**WORK ORDER:** Leaving out all pictures, return exactly the lines from the one that contains "Where should I click to: Open" through the end of the data below.

[Collected data]
____

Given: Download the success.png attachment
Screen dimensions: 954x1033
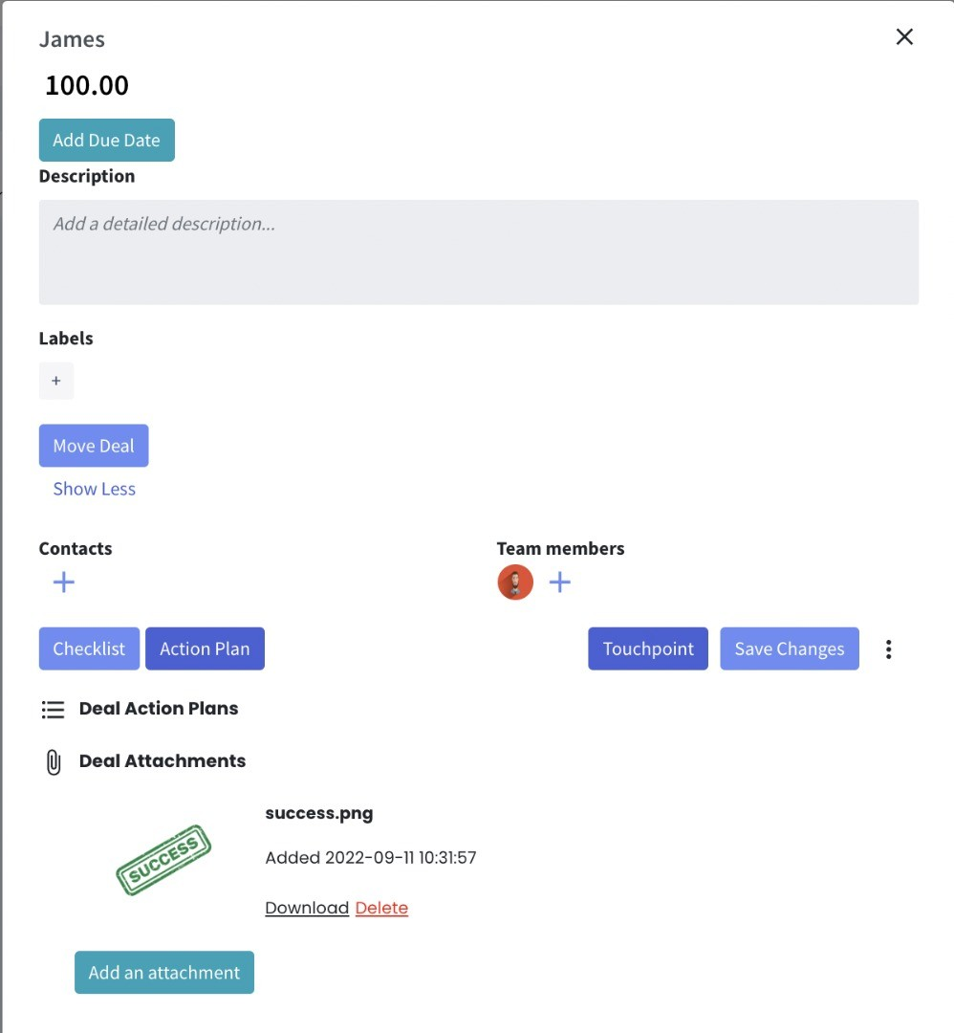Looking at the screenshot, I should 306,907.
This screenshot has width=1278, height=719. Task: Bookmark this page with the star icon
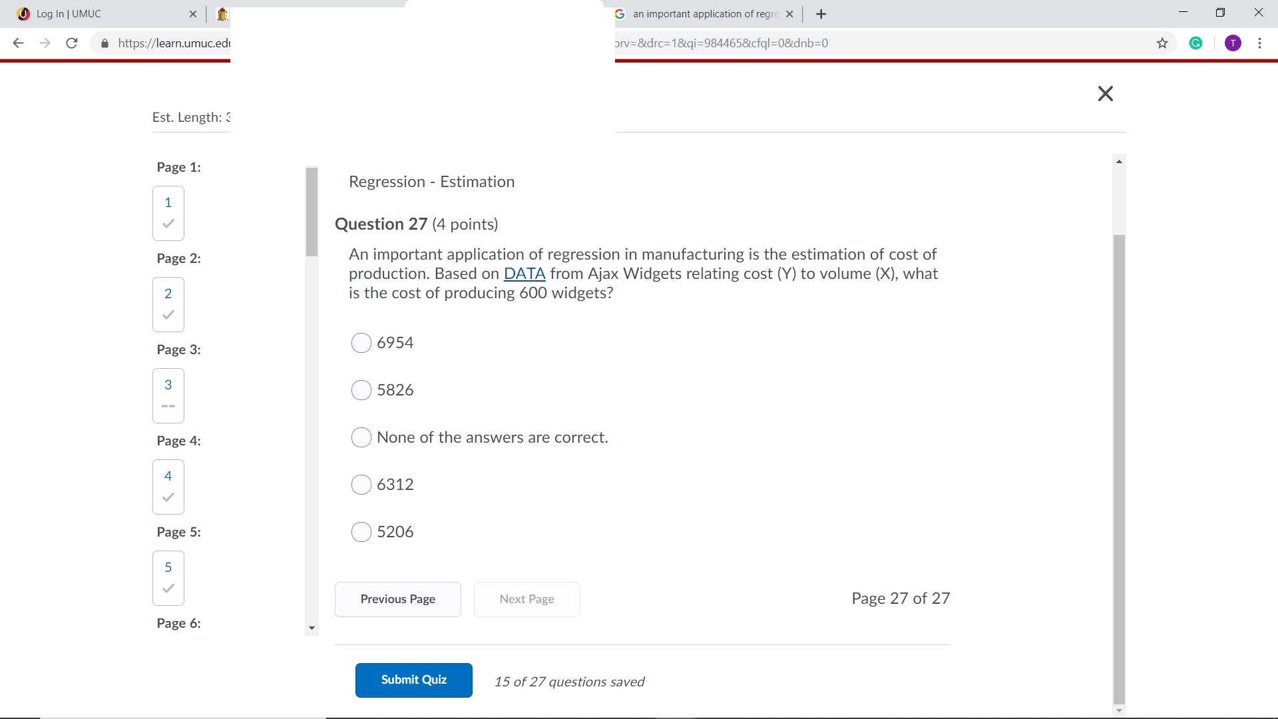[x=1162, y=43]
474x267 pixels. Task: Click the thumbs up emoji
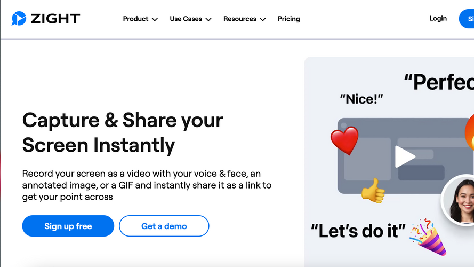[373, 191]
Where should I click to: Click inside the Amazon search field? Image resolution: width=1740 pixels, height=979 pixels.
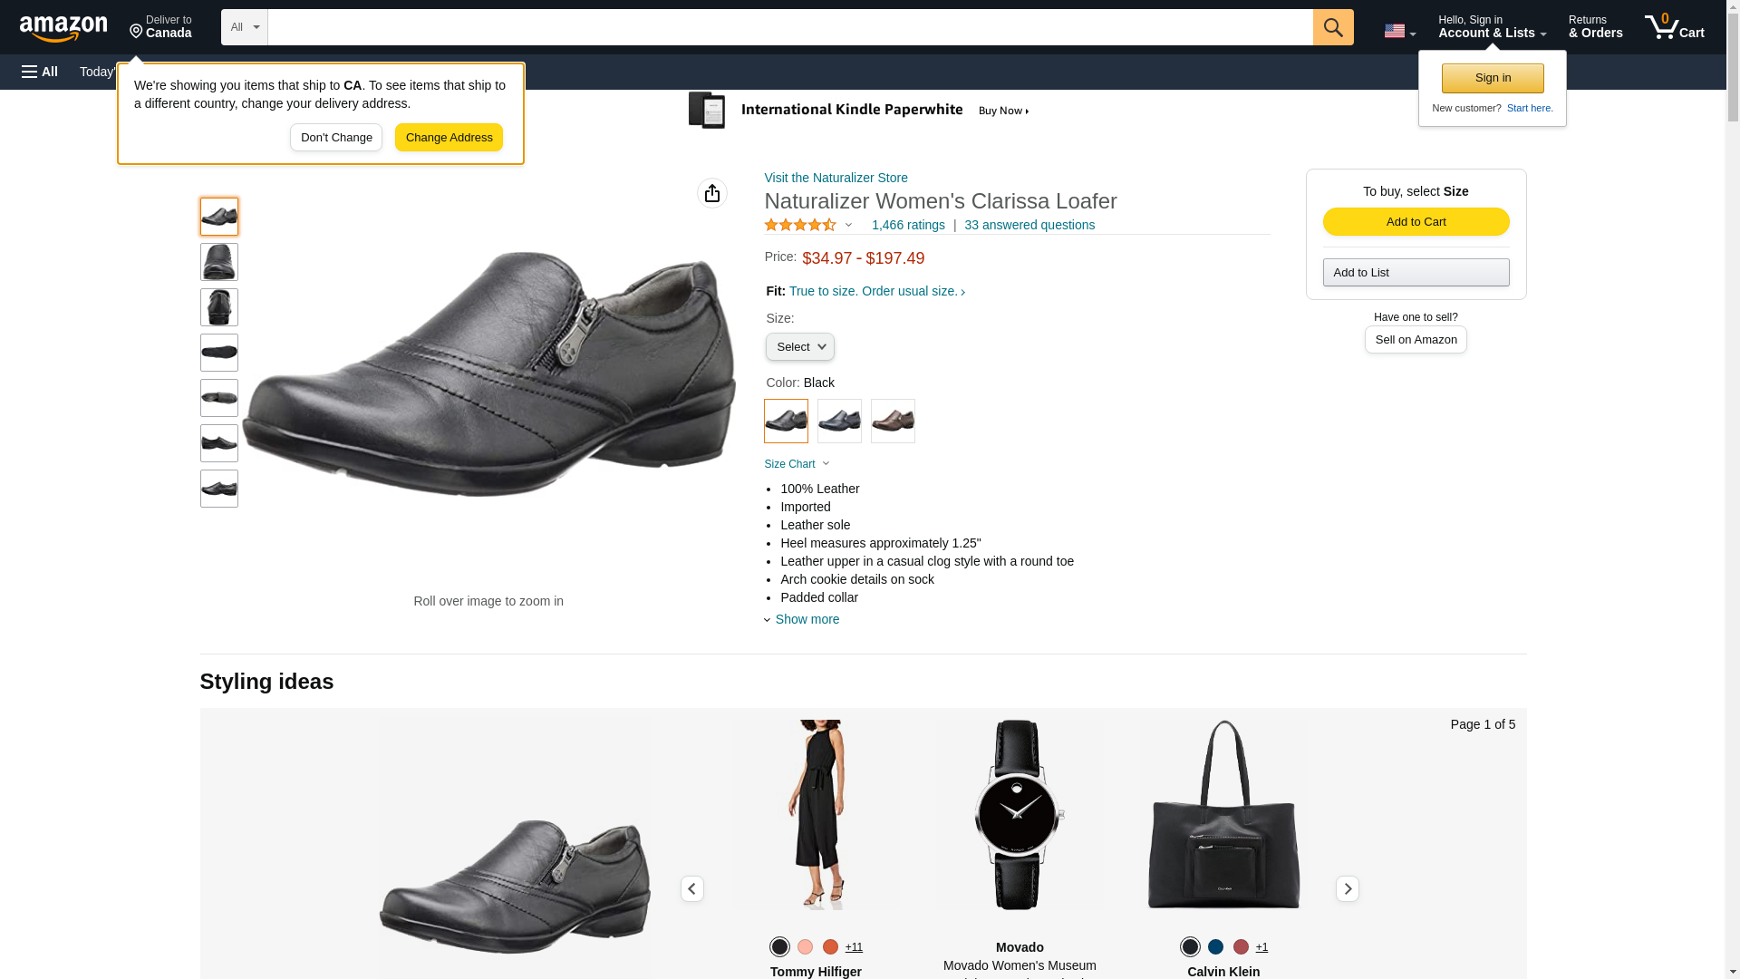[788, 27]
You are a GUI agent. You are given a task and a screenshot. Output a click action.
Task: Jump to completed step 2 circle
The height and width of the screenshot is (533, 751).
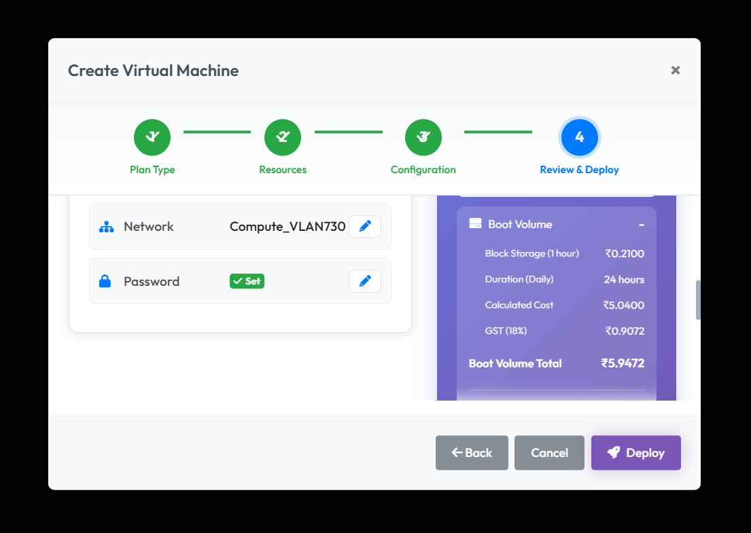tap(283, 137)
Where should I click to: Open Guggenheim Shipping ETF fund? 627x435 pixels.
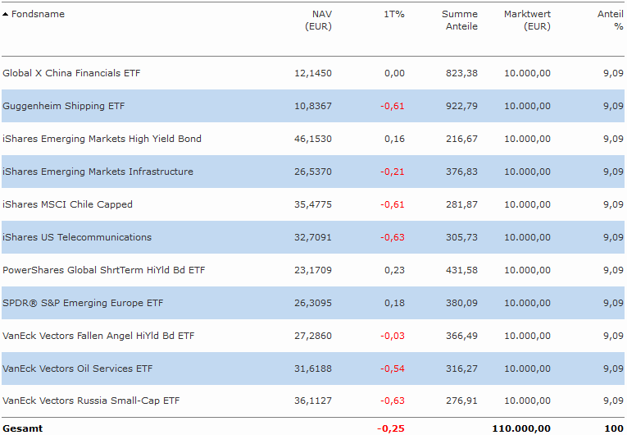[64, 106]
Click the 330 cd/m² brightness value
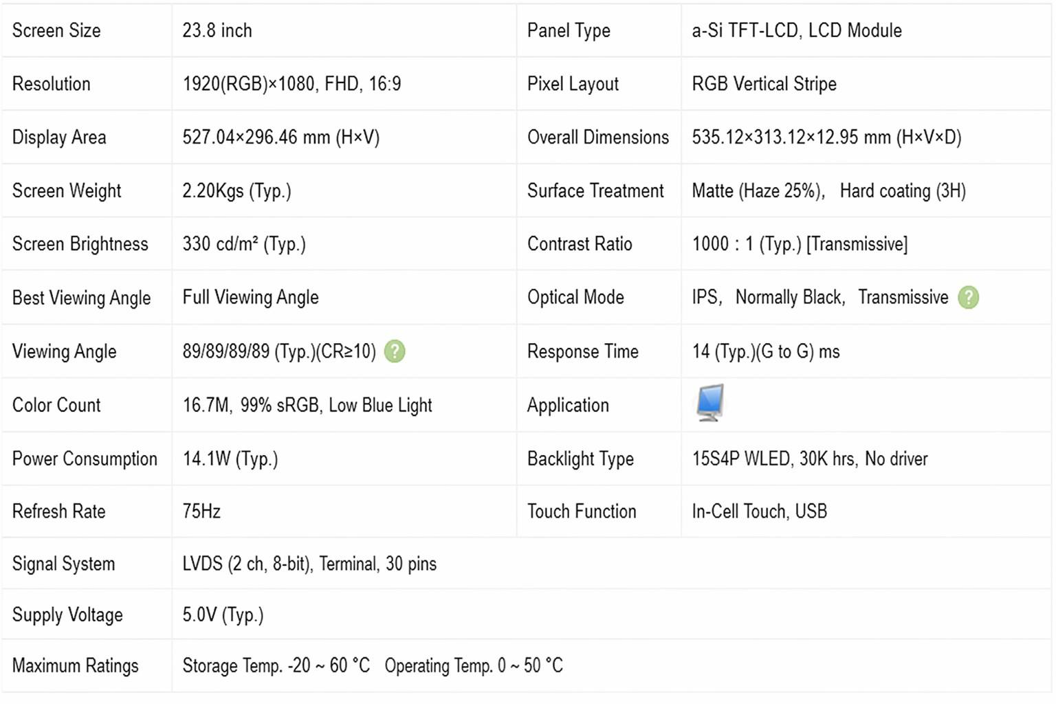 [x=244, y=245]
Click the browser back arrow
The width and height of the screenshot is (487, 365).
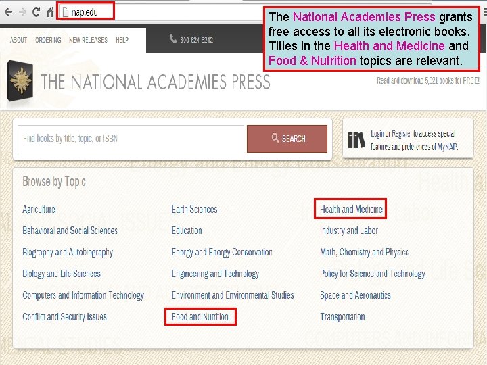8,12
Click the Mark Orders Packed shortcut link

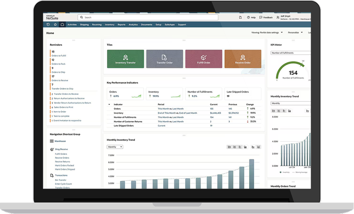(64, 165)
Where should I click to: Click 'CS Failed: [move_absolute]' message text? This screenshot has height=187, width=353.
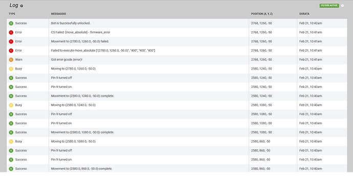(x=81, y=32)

____

**ANSWER FOR THIS EXERCISE:**
Where should I click to: Open Guggenheim Shipping ETF fund? 627x435 pixels.
[64, 106]
Click the 330 cd/m² brightness value
 [x=244, y=245]
Click the browser back arrow
The width and height of the screenshot is (487, 365).
8,12
Click the Mark Orders Packed shortcut link

(64, 165)
Where should I click to: Click 'CS Failed: [move_absolute]' message text? This screenshot has height=187, width=353.
(x=81, y=32)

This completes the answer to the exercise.